Pneus brûlés sur les chaussées. Station-service, banque, boutiques, et autres bâtiments incendiés, ou vandalisés et pillés. Des blessés, et, malheureusement, deux morts, dont le garde de corps de l’ancien Premier ministre, Oumarou Seini. Depuis mardi, au moins 468 personnes, ont été interpellées, parmi elles, le général à la retraite Moumouni Boureima dit «Tchanga», ancien chef d’état-major du défunt président, Mamadou Tandja. Les interpellés, en tout cas ceux dont l’implication dans les actes incriminés sera reconnue, seront poursuivis en justice, selon le procureur de la République. L’une des dernières victimes en date, n’est autre que Moussa Kaka, correspondant de Rfi au Niger, ciblé sous sa casquette de journaliste. Son domicile a fait les frais de ces manifestants en furie, laissant derrière eux, cendres et désolation.
Pourtant, notre confrère, dans l’exaltant exercice de couverture médiatique de ces élections, présidentielle et législatives couplées du 27 décembre 2020, notamment du second tour de la présidentielle, le 21 février, s’est distingué, par des comptes rendus fidèles, et d’une impartialité reconnue. Une fois de plus donc, les prédateurs de la démocratie et surtout de la liberté d’expression, se sont illustrés, comme à l’accoutumée, de la pire des manières. Ces terroristes d’une autre espèce, auraient voulu chercher à museler la presse, qu’ils ne s’y seraient pas pris autrement. Le droit à l’information des populations sera-t-elle, un jour réalité? Il est permis d’en douter, quand des individus sans foi ni loi, comme ceux qui s’en sont pris au «sympathique» Moussa, oeuvrent pour sa disparition. Mais l’espoir est également permis, car, grâce aux journalistes, souvent au prix de leur vie, comme le Burkinabè Norbert Zongo et les Français Ghislaine Dupont et Claude Verlon, le premier assassiné le 13 décembre 1998 et les deux autres tombés dans le sable chaud de Kidal au Mali, le 2 novembre 2013.

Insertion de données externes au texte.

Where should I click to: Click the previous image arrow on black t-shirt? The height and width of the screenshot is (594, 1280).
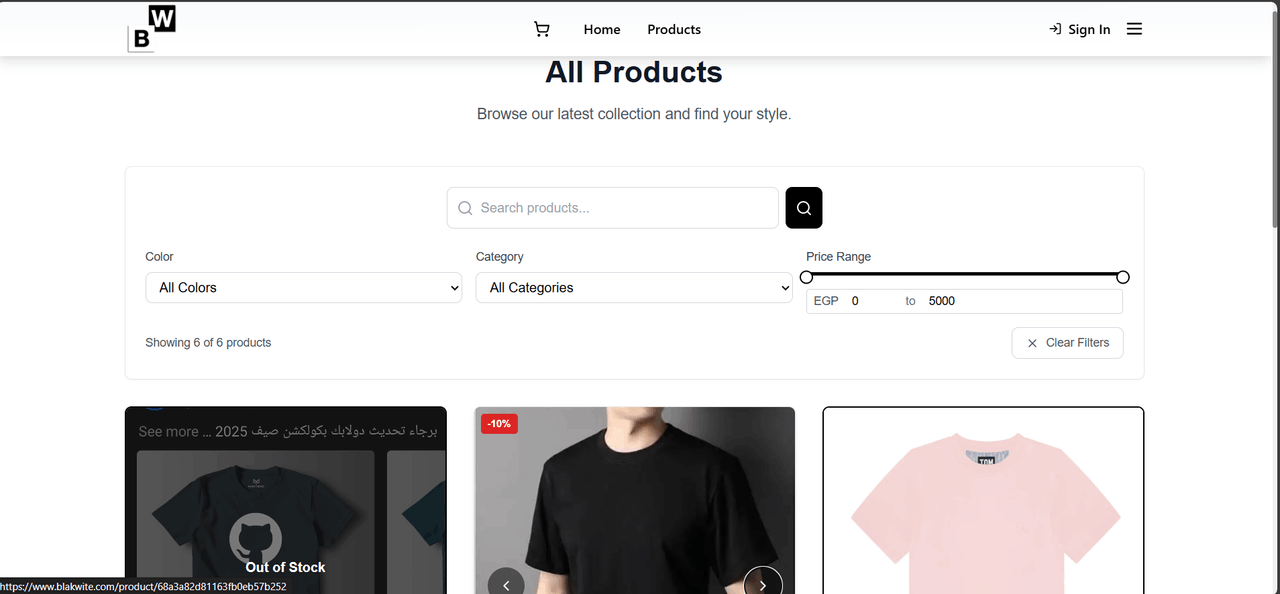pyautogui.click(x=506, y=584)
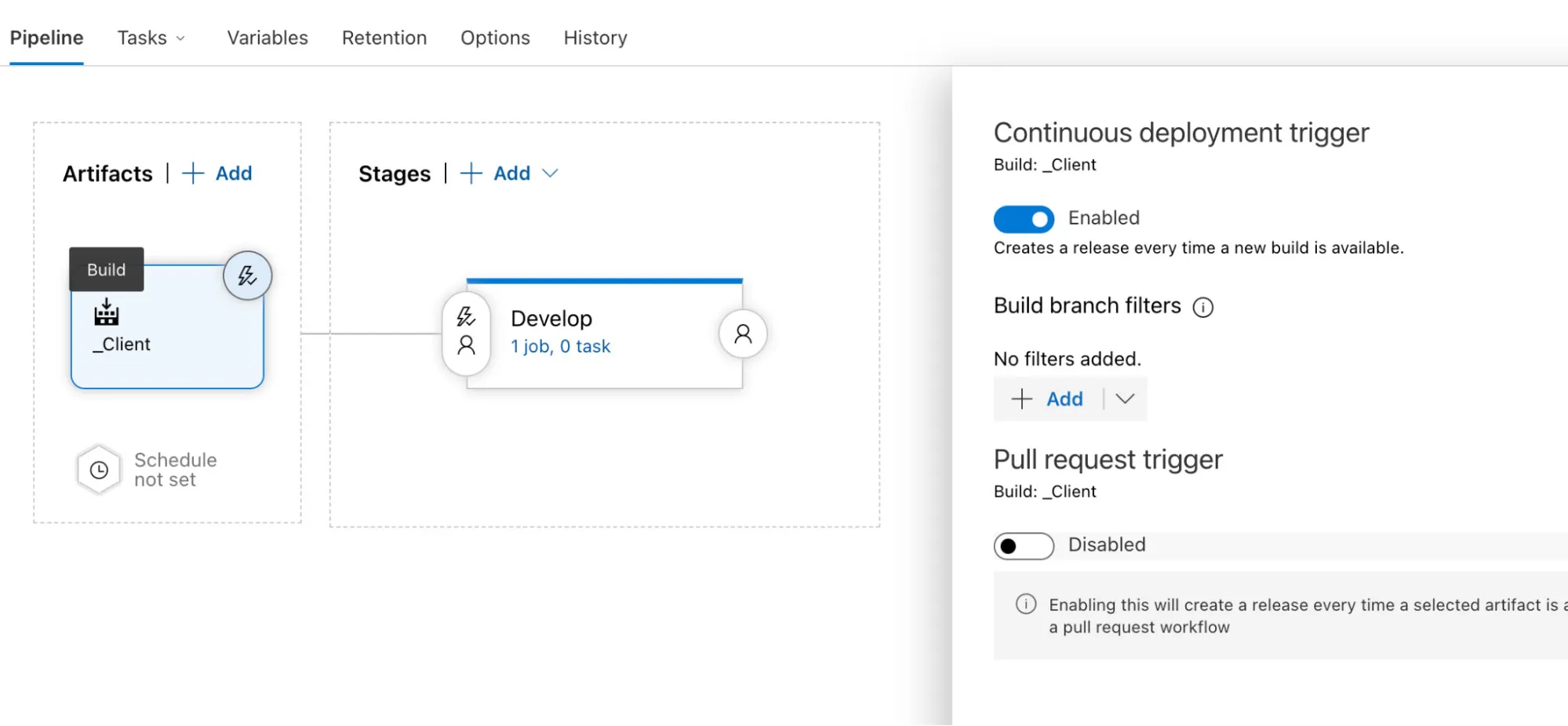Viewport: 1568px width, 726px height.
Task: Click the plus icon next to Artifacts Add
Action: (192, 173)
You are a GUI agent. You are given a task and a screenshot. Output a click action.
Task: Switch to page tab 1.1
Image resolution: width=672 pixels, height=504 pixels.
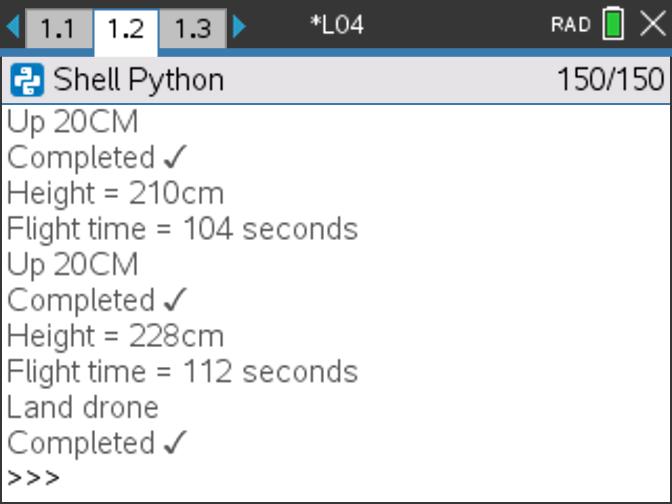(x=59, y=28)
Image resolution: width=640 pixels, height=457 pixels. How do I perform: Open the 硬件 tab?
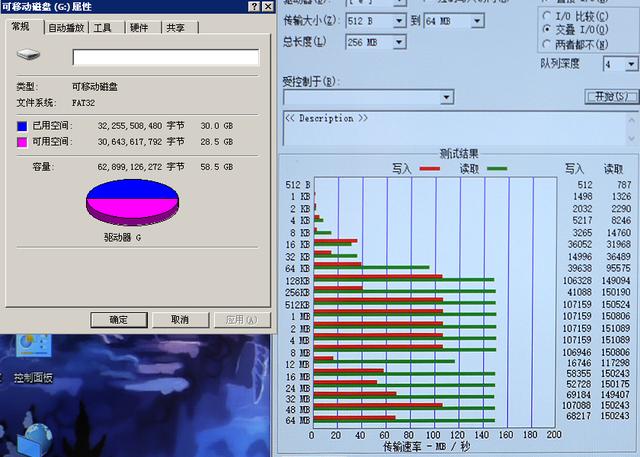[139, 27]
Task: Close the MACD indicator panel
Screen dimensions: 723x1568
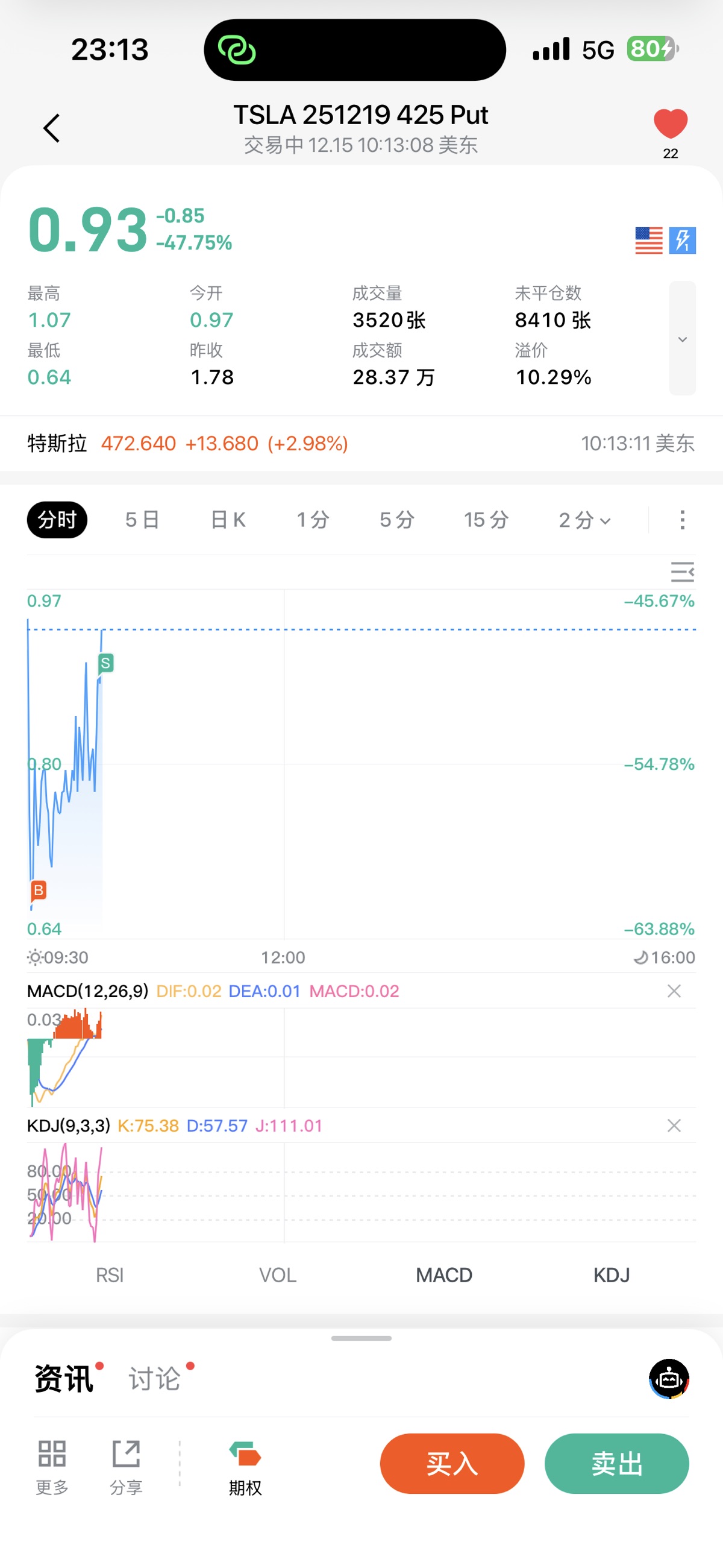Action: tap(674, 991)
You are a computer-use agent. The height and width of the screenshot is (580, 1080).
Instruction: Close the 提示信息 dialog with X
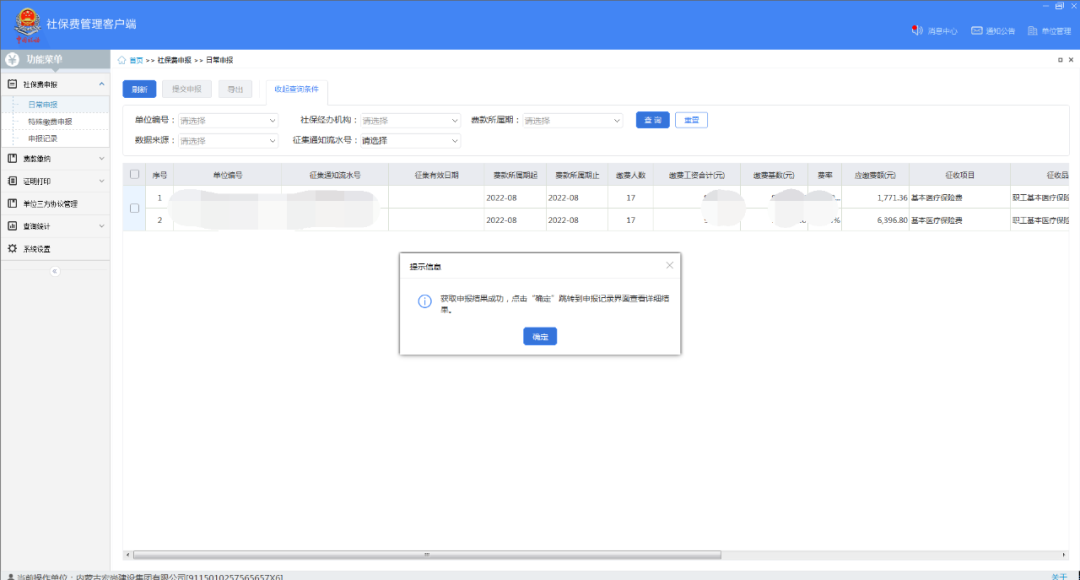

Les démons de la violence sont donc de retour au Niger. Ils se sont emparés de manifestants en transe, se réclamant d’une partie de l’opposition qui elle-même revendique une victoire qui lui aurait été volée lors du second tour de la présidentielle nigérienne. Les résultats provisoires de ce second round, livrés par la Commission électorale nationale indépendante (CENI), accréditent l’opposant Mahamane Ousmane, le perdant, de 44,25%, et donnent vainqueur, Mohamed Bazoum, le président et candidat du Parti nigérien pour la démocratie et le socialisme (PNDS-Tarayya), avec 55,75% des suffrages exprimés. Criant à la fraude, pendant et après la publication de ces chiffres, qui, pourtant, ne sont que provisoires, et se proclamant gagnant de cette joute électorale avec 50,3%, Mahamane Ousmane, le cheval du Renouveau démocratique républicain, le RDR Tchanji, aurait dû prononcer, tout au moins un discours, qui aurait pu contribué à ramener le calme dans un pays, déjà dans l’œil du cyclone jihadiste. Le nouveau président de la République, Mohamed Bazoum, en lui tendant la main, pour travailler, tous ensemble, pour un Niger qui gagne dans la paix, a pourtant loué la sagesse de celui qui, dans une ancienne vie, a été président de la République.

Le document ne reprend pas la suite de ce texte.